WHAT THE EXERCISE ASKS =>
From the line containing "Instruction: Open Info" to the very last line of the data below, transcribe everything exactly and nothing more.

RAW DATA =>
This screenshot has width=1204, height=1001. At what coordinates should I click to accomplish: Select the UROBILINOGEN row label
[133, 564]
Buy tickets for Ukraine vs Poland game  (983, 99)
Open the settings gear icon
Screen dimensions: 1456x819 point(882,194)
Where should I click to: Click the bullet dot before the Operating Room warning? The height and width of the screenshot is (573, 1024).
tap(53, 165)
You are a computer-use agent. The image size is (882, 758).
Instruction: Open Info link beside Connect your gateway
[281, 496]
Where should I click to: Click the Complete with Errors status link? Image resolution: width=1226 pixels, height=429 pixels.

YOUR SOLUTION =>
Instruction: Open Info link beside Connect your gateway
[281, 496]
Where should I click to: Click the Complete with Errors status link? Image resolution: width=1226 pixels, height=429 pixels.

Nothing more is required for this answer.